Pada awal perang, September 1939, warga Yahudi di Polandia yang diduduki Nazi diwajibkan memakai gelang putih dengan bintang biru. Seiring pendudukan di negara lain, kewajiban mengenakan tanda pengenal bagi warga Yahudi diperluas.

Sebelum perang, Adolf Hitler awalnya sempat ragu. Pada tahun 1937, dia mengatakan kepada pejabat NSDAP, betapa “masalah penandaan ini telah dipertimbangkan selama dua, tiga tahun dan suatu hari nanti pasti akan dilakukan. Hidung kita harus bisa menicum: apa yang bisa kita lakukan, apa yang tidak bisa kita lakukan?”

Keraguan itu menghilang seiring dimulainya perang. Pada tahun 1941, Menteri Propaganda Joseph Goebbels menyarankan sekali lagi agar Hitler menyetujui penandaan orang Yahudi, dan pada pertengahan Agustus, Hitler memberikan persetujuan. Peraturan polisi mulai berlaku pada 1 September 1941.

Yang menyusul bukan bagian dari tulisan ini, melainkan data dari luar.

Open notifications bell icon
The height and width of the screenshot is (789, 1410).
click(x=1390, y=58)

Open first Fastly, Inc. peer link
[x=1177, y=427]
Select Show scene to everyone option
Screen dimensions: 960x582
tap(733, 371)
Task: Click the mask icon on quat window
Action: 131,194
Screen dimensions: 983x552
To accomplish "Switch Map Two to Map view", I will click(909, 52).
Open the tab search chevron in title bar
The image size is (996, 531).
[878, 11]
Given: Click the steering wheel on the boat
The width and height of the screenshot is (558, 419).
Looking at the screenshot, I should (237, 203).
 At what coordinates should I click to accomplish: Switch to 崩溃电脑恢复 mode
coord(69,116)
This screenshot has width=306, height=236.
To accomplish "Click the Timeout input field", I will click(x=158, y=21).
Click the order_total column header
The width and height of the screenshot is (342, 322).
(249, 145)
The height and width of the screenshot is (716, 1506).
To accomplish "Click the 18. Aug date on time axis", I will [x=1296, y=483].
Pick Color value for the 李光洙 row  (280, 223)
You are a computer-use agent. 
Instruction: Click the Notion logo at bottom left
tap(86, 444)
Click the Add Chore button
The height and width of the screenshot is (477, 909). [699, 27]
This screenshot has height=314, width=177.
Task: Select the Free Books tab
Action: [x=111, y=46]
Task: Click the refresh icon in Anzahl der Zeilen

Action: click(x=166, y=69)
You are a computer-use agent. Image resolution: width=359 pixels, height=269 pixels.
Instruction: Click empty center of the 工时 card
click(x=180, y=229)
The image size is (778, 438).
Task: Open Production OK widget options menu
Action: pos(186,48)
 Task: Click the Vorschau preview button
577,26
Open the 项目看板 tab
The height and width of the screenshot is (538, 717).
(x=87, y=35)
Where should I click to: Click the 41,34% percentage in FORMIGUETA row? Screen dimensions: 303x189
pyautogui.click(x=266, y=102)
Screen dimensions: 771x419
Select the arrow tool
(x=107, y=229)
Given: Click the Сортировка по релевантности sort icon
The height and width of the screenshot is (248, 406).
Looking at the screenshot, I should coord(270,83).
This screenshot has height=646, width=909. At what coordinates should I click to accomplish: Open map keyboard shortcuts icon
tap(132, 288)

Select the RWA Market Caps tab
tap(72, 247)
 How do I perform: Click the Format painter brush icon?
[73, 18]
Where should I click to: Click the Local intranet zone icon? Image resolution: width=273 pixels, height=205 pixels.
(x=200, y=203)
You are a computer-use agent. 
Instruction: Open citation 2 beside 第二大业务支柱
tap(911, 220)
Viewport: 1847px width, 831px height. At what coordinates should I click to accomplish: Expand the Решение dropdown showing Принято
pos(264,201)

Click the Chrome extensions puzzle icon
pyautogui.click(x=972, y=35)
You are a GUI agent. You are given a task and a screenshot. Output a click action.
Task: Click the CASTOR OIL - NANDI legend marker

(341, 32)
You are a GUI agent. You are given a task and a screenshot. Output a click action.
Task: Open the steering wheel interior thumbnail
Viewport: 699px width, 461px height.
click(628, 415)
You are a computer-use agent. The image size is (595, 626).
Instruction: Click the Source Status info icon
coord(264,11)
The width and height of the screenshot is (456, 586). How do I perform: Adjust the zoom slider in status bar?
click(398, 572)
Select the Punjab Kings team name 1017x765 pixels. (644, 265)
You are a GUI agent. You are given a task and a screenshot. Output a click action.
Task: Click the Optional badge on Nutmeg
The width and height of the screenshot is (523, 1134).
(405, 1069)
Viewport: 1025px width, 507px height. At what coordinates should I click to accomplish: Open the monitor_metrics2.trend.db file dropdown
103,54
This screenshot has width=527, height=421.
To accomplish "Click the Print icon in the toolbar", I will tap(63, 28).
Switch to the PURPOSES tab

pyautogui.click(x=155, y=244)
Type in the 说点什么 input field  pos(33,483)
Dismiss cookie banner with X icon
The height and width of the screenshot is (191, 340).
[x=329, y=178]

Peraturan itu menetapkan secara rinci, “Bintang enam berukuran sebesar telapak tangan, dengan pinggiran hitam, dari kain kuning, bertuliskan ‘Jude’ dengan tinta hitam, harus dijahit terlihat di sisi kiri dada pakaian.”

Peraturan ini berlaku bagi semua warga Yahudi berusia enam tahun ke atas, menurut Undang-Undang Nuremberg. Mulai saat itu, mereka “dilarang muncul di muka umum tanpa bintang Yahudi.” Siapa pun yang mencoba menyembunyikannya dengan tas, mantel, atau syal akan menghadapi hukuman berat dari Gestapo, yang mengawasi kepatuhan dengan ketat.

Victor Klemperer, seorang romanis berdarah Yahudi, sejatinya telah berpindah ke agama Protestan sebelum Perang Dunia I. Tapi hal itu tidak mengubah penilaian Nazi, bagi mereka, dia tetap seorang Yahudi. Klemperer kehilangan jabatan guru besar di Dresden pada 1935 dan ikut dipaksa mengenakan bintang pengenal.

Dalam buku hariannya dia menulis: “Kemarin, ketika Eva menjahit bintang Yahudi, saya mengalami ledakan putus asa. Saraf Eva juga tegang. Saya sendiri merasa hancur, tak menemukan ketenangan.”

Penyintas Holocaust Inge Deutschkron mengingat pada 2013, betapa “mayoritas orang Jerman yang saya temui di jalanan Berlin menoleh jika melihat bintang ini pada saya, atau seakan tidak melihat saya, atau memalingkan muka.” Bintang itu, katanya, menciptakan isolasi, diskriminasi, kontrol.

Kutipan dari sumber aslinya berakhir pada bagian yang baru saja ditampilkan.